The entrepreneur of these opening chapters seems to be quite some person. He or she needs to be restless and risk-taking, driven and organized, a persuader and innovator and doer all rolled into one remarkable person. You’d think such people would be rare indeed, but you don’t have to be a Carnegie or Edison to make the grade.

Take, for example, one Michael Mastromarino, formerly the CEO of Biomedical Tissue Services of Fort Lee, New Jersey. Mastromarino’s business involved the sale of human tissue – not exactly the kind of business to satisfy a childhood dream, but a perfectly legal one under US law. Sales of skin, bones, ligaments, arterial valves, and other bits and pieces are needed for a whole variety of surgical procedures. Although it may sound a bit creepy to have a free market operating in such things, there are some perfectly sound arguments in favour of the idea and Mastromarino did well at the business. His firm notched up millions of dollars’ worth of revenue and he himself made over $4 million. A textbook example of a free market solving an issue of scarcity, bringing vital products to those in need of them, at a reasonable cost, and driven by no more than a profit-maximizing firm’s desire to make a buck.

Alas, the textbook in question would need to be one in psychopathology. Mastromarino had started out as a talented and capable maxillofacial surgeon, whose main claim to fame was a chapter on bone-grafting in the promisingly titled Smile: How Dental Implants Can Transform Your Life. After suffering a painful fall, he started to dose himself with Demerol, an opioid-type painkiller. He got addicted, his professionalism suffered, and he ended up losing his licence and his livelihood. Fortunately, Mastromarino was restless and a risk-taker. As a surgeon, he’d interacted with tissue banks as a buyer – so why not as a supplier? He had the contacts, the surgical expertise, and that entrepreneurial vim and vigour so essential to the enterprise.
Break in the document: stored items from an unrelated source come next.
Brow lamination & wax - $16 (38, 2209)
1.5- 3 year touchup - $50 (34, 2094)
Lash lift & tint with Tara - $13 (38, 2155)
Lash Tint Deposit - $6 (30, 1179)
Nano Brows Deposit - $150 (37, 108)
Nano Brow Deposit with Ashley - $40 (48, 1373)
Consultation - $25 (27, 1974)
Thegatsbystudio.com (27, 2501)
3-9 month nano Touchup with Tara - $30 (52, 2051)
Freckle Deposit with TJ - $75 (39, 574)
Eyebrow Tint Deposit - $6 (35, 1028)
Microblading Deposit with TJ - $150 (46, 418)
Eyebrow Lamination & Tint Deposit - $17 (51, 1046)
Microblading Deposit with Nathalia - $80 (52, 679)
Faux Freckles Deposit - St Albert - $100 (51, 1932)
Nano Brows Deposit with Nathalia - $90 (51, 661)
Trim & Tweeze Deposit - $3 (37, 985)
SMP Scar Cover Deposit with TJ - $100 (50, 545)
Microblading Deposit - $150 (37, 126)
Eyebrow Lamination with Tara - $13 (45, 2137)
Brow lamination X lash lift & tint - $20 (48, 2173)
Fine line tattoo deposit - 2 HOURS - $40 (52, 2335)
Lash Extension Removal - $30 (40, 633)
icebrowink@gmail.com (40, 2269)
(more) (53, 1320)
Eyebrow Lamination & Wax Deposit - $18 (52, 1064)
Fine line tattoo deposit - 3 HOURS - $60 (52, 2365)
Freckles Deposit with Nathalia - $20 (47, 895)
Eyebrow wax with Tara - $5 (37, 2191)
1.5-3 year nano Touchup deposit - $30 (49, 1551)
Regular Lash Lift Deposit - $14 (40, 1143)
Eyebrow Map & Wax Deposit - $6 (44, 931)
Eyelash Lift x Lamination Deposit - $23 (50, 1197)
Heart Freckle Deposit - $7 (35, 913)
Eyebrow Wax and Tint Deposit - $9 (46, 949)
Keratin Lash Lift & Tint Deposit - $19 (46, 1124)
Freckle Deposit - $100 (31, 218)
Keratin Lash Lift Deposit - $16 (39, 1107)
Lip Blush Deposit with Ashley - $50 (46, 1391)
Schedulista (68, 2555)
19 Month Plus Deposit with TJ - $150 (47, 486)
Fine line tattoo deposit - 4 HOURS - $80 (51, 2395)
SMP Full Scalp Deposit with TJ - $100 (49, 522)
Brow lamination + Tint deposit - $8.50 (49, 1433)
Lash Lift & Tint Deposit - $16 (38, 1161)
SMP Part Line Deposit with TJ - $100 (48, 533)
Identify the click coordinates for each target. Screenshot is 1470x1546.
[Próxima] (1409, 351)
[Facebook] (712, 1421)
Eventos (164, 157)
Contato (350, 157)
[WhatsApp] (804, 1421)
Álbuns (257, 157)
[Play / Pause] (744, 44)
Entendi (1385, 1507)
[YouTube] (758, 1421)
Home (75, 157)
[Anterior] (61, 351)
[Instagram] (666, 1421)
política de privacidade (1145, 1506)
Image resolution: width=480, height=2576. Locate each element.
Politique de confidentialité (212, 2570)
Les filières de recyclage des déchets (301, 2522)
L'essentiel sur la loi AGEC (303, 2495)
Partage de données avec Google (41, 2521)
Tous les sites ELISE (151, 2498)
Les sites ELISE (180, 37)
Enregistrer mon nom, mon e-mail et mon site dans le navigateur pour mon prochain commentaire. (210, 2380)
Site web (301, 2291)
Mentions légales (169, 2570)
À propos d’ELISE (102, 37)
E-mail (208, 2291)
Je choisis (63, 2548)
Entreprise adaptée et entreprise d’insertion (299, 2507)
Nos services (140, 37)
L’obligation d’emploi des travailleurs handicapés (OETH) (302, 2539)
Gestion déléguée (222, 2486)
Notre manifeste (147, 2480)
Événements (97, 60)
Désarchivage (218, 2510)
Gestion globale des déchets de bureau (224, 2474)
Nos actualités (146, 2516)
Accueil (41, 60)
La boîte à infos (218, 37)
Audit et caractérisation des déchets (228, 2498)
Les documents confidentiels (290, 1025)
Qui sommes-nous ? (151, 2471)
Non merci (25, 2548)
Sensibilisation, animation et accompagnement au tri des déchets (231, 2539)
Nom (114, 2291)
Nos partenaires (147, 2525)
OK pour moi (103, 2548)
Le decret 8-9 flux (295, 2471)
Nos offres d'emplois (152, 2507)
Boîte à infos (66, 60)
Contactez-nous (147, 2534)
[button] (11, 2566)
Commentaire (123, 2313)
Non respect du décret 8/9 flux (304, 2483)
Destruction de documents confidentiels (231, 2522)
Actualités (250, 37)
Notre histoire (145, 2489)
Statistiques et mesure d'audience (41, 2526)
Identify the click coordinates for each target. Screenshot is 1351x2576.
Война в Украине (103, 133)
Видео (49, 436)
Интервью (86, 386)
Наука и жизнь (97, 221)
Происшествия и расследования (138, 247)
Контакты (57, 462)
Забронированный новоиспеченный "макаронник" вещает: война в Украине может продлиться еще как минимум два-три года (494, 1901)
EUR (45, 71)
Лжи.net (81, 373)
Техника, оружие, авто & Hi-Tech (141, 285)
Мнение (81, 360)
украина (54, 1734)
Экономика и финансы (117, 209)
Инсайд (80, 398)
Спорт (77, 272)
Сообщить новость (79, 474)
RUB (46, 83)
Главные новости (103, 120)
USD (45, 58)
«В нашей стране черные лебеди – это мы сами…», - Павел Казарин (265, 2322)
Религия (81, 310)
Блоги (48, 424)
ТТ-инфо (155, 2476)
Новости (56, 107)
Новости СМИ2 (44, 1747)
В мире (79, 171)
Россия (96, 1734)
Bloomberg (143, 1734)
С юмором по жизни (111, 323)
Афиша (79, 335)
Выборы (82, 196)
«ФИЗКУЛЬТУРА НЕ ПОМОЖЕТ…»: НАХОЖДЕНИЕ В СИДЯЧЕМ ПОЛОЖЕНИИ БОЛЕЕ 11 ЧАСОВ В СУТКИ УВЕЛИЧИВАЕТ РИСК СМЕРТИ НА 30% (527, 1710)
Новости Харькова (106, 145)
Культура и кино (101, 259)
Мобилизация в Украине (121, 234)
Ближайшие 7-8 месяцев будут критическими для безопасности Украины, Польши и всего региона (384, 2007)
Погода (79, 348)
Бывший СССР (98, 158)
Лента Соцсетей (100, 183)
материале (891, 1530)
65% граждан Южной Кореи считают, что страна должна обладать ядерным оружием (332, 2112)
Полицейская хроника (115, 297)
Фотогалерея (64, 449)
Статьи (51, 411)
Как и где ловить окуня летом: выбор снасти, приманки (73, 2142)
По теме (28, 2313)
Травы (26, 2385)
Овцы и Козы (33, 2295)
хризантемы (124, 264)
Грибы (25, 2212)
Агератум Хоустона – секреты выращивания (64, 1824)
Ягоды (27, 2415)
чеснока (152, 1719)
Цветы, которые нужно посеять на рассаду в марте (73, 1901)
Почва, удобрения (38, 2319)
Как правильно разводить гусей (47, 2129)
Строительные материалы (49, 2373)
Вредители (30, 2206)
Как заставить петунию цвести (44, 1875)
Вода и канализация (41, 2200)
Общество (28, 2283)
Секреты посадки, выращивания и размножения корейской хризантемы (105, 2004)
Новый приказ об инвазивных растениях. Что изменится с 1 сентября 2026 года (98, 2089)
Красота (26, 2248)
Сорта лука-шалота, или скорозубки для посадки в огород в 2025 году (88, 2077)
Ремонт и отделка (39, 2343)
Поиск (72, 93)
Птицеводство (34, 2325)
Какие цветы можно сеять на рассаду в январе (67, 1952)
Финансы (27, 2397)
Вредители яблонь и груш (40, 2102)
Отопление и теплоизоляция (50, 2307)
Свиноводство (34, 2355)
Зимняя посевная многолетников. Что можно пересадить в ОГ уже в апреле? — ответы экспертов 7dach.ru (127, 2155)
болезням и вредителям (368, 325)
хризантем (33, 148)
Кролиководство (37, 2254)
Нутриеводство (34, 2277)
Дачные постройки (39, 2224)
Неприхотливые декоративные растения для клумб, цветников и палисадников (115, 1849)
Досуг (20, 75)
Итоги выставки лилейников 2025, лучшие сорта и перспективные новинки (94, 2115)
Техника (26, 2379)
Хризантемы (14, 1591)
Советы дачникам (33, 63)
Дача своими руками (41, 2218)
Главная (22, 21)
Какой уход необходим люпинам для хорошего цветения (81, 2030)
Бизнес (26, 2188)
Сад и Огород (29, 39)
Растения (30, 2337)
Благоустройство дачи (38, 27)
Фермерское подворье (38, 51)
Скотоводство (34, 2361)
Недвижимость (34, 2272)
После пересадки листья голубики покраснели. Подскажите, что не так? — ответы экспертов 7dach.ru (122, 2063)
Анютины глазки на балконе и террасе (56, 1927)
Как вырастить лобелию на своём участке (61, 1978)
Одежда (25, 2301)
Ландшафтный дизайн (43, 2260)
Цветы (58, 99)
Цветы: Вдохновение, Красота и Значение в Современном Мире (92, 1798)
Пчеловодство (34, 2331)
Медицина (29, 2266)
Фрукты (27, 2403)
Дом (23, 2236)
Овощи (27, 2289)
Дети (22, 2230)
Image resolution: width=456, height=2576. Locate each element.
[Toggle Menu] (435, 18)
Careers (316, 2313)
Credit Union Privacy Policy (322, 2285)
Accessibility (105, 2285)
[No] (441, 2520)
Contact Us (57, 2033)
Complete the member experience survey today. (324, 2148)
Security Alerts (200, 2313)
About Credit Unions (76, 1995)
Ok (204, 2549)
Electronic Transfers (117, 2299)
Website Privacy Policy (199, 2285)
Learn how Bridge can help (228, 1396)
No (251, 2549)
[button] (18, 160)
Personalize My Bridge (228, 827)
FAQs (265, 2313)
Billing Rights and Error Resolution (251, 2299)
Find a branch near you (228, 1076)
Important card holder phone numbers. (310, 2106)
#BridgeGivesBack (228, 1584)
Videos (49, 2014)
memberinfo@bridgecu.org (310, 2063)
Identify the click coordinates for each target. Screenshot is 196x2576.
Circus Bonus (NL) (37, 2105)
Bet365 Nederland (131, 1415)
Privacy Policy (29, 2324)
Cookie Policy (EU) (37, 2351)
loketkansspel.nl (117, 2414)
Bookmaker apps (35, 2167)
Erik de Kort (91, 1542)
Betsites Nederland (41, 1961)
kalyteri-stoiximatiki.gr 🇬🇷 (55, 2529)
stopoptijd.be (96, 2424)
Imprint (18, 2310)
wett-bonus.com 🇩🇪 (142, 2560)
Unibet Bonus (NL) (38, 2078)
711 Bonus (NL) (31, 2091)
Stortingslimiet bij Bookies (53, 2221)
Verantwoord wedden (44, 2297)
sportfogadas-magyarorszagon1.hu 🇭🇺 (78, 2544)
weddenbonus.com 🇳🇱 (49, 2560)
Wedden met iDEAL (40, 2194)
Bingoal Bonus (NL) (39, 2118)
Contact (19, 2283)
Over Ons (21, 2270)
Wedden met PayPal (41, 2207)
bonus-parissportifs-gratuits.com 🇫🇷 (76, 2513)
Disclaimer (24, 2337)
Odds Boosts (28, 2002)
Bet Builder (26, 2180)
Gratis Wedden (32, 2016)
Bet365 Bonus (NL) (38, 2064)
So he set up shop. He found undertakers willing to alert him when they had corpses available. He used his excellent surgical technique to extract good quality tissue, rapidly and without damage. He sold his material to a thoroughly reputable outfit, Regeneration Technologies, Inc. He was in business again. Nothing stood in the way of his success but the lack of raw material.

Driven and well organized, Mastromarino soon found a way round that particular problem too. He started to offer undertakers cash for every corpse they brought in. In poorer parts of the tristate area – the Bronx, Harlem, and Newark primarily – undertakers found the money too good to resist. Of course, there were problems. Tissue needs to be harvested very fresh, and from corpses that weren’t compromised by infectious disease, cancer, or the like. But that’s where the invention and risk-taking came in. Mastromarino learned simply to forge consent forms, to ignore warning signs of disease and cancer, to operate in rooms that were non-sterile on corpses that weren’t refrigerated.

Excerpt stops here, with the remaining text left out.